When you return the entries, keep every word and mark exactly as it is.

Dataset entries
▶
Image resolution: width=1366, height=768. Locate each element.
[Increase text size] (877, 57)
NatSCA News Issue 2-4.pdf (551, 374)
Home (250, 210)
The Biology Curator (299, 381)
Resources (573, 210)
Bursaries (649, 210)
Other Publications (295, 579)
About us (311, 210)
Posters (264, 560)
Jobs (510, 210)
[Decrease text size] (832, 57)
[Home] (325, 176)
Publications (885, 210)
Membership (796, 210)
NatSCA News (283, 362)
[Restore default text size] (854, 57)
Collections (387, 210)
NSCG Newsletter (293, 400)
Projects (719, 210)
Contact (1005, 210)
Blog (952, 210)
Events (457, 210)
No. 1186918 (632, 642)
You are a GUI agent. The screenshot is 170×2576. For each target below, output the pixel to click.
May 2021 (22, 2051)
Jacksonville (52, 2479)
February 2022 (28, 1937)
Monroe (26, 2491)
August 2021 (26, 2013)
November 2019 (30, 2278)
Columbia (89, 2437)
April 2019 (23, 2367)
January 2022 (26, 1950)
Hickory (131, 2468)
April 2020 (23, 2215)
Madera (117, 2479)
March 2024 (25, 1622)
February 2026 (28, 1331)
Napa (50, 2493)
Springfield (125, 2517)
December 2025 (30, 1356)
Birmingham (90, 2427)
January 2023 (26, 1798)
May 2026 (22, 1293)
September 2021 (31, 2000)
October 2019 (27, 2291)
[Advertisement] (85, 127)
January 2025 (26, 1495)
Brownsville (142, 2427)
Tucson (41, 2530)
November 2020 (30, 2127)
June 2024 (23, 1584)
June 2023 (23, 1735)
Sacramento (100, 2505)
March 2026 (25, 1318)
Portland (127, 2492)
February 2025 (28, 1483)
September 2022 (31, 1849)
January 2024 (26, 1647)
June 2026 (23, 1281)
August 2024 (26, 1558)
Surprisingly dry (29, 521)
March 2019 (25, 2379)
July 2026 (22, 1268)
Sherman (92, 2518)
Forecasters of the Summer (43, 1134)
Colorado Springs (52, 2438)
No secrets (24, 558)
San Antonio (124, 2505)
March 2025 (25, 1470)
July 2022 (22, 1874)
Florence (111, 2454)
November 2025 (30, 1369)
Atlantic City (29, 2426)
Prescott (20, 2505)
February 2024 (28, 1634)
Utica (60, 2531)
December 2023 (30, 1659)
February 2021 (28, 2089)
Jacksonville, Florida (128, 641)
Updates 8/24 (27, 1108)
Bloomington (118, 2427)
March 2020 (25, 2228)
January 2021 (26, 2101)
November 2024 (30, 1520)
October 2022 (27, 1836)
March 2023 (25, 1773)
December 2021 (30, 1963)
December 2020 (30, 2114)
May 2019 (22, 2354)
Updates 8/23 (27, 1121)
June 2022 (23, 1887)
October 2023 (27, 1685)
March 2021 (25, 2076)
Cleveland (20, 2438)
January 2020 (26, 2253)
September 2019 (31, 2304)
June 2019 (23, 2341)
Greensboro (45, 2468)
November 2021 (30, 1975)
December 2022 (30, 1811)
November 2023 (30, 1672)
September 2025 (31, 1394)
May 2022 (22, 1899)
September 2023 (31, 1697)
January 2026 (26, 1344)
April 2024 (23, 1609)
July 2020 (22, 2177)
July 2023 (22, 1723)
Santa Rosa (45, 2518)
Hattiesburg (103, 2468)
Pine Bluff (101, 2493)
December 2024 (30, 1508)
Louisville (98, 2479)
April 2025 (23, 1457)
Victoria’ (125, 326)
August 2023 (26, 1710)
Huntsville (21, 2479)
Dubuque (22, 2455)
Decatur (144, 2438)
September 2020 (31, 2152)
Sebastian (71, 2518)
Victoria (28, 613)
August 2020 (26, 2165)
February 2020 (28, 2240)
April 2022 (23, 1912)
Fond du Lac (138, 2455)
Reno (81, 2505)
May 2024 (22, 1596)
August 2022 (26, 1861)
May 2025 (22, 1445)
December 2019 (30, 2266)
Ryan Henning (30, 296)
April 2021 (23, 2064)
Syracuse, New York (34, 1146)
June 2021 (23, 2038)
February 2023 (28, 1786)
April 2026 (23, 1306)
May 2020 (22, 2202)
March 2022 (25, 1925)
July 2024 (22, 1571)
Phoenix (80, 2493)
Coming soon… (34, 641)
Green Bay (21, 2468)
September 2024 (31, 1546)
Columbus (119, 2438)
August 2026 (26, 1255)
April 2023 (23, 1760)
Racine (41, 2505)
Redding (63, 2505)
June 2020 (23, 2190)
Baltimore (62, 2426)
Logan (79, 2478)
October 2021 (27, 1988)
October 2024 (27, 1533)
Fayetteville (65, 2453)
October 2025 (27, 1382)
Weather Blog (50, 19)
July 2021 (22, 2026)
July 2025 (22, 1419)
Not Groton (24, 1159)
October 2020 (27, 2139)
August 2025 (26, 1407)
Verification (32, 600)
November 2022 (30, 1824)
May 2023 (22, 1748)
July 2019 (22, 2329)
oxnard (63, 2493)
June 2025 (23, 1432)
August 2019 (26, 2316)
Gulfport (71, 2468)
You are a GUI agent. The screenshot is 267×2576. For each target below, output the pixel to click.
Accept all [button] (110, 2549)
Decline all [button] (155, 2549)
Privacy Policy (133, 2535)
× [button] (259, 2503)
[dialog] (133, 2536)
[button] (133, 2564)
◀
Reply to the task
Image resolution: width=1366, height=768. Locate each element.
[Increase text size] (877, 57)
NatSCA News Issue 2-4.pdf (551, 374)
Home (250, 210)
The Biology Curator (299, 381)
Resources (573, 210)
Bursaries (649, 210)
Other Publications (295, 579)
About us (311, 210)
Posters (264, 560)
Jobs (510, 210)
[Decrease text size] (832, 57)
[Home] (325, 176)
Publications (885, 210)
Membership (796, 210)
NatSCA News (283, 362)
[Restore default text size] (854, 57)
Collections (387, 210)
NSCG Newsletter (293, 400)
Projects (719, 210)
Contact (1005, 210)
Blog (952, 210)
Events (457, 210)
No. 1186918 (632, 642)
You are a GUI agent. The screenshot is 170×2576. For each target below, output the pixel to click.
May 2021 (22, 2051)
Jacksonville (52, 2479)
February 2022 (28, 1937)
Monroe (26, 2491)
August 2021 (26, 2013)
November 2019 (30, 2278)
Columbia (89, 2437)
April 2019 (23, 2367)
January 2022 (26, 1950)
Hickory (131, 2468)
April 2020 (23, 2215)
Madera (117, 2479)
March 2024 (25, 1622)
February 2026 (28, 1331)
Napa (50, 2493)
Springfield (125, 2517)
December 2025 (30, 1356)
Birmingham (90, 2427)
January 2023 (26, 1798)
May 2026 (22, 1293)
September 2021 (31, 2000)
October 2019 (27, 2291)
[Advertisement] (85, 127)
January 2025 (26, 1495)
Brownsville (142, 2427)
Tucson (41, 2530)
November 2020 (30, 2127)
June 2024 (23, 1584)
June 2023 (23, 1735)
Sacramento (100, 2505)
March 2026 (25, 1318)
Portland (127, 2492)
February 2025 (28, 1483)
September 2022 (31, 1849)
January 2024 (26, 1647)
June 2026 (23, 1281)
August 2024 (26, 1558)
Surprisingly dry (29, 521)
March 2019 (25, 2379)
July 2026 (22, 1268)
Sherman (92, 2518)
Forecasters of the Summer (43, 1134)
Colorado Springs (52, 2438)
No secrets (24, 558)
San Antonio (124, 2505)
March 2025 (25, 1470)
July 2022 (22, 1874)
Florence (111, 2454)
November 2025 (30, 1369)
Atlantic City (29, 2426)
Prescott (20, 2505)
February 2024 (28, 1634)
Utica (60, 2531)
December 2023 (30, 1659)
February 2021 (28, 2089)
Jacksonville, Florida (128, 641)
Updates 8/24 (27, 1108)
Bloomington (118, 2427)
March 2020 (25, 2228)
January 2021 (26, 2101)
November 2024 (30, 1520)
October 2022 (27, 1836)
March 2023 (25, 1773)
December 2021 (30, 1963)
December 2020 (30, 2114)
May 2019 (22, 2354)
Updates 8/23 (27, 1121)
June 2022 (23, 1887)
October 2023 (27, 1685)
March 2021 (25, 2076)
Cleveland (20, 2438)
January 2020 (26, 2253)
September 2019 (31, 2304)
June 2019 (23, 2341)
Greensboro (45, 2468)
November 2021 (30, 1975)
December 2022 (30, 1811)
November 2023 (30, 1672)
September 2025 (31, 1394)
May 2022 (22, 1899)
September 2023 (31, 1697)
January 2026 (26, 1344)
April 2024 (23, 1609)
July 2020 (22, 2177)
July 2023 (22, 1723)
Santa Rosa (45, 2518)
Hattiesburg (103, 2468)
Pine Bluff (101, 2493)
December 2024 (30, 1508)
Louisville (98, 2479)
April 2025 (23, 1457)
Victoria’ (125, 326)
August 2023 (26, 1710)
Huntsville (21, 2479)
Dubuque (22, 2455)
Decatur (144, 2438)
September 2020 (31, 2152)
Sebastian (71, 2518)
Victoria (28, 613)
August 2020 (26, 2165)
February 2020 (28, 2240)
April 2022 (23, 1912)
Fond du Lac (138, 2455)
Reno (81, 2505)
May 2024 (22, 1596)
August 2022 (26, 1861)
May 2025 (22, 1445)
December 2019 (30, 2266)
Ryan Henning (30, 296)
April 2021 (23, 2064)
Syracuse, New York (34, 1146)
June 2021 (23, 2038)
February 2023 (28, 1786)
April 2026 (23, 1306)
May 2020 (22, 2202)
March 2022 (25, 1925)
July 2024 (22, 1571)
Phoenix (80, 2493)
Coming soon… (34, 641)
Green Bay (21, 2468)
September 2024 (31, 1546)
Columbus (119, 2438)
August 2026 (26, 1255)
April 2023 (23, 1760)
Racine (41, 2505)
Redding (63, 2505)
June 2020 (23, 2190)
Baltimore (62, 2426)
Logan (79, 2478)
October 2021 (27, 1988)
October 2024 (27, 1533)
Fayetteville (65, 2453)
October 2025 (27, 1382)
Weather Blog (50, 19)
July 2021 (22, 2026)
July 2025 (22, 1419)
Not Groton (24, 1159)
October 2020 (27, 2139)
August 2025 (26, 1407)
Verification (32, 600)
November 2022 (30, 1824)
May 2023 (22, 1748)
July 2019 (22, 2329)
oxnard (63, 2493)
June 2025 (23, 1432)
August 2019 (26, 2316)
Gulfport (71, 2468)
You are a GUI agent. The screenshot is 267×2576. For each target below, output the pixel to click.
Accept all [button] (110, 2549)
Decline all [button] (155, 2549)
Privacy Policy (133, 2535)
× [button] (259, 2503)
[dialog] (133, 2536)
[button] (133, 2564)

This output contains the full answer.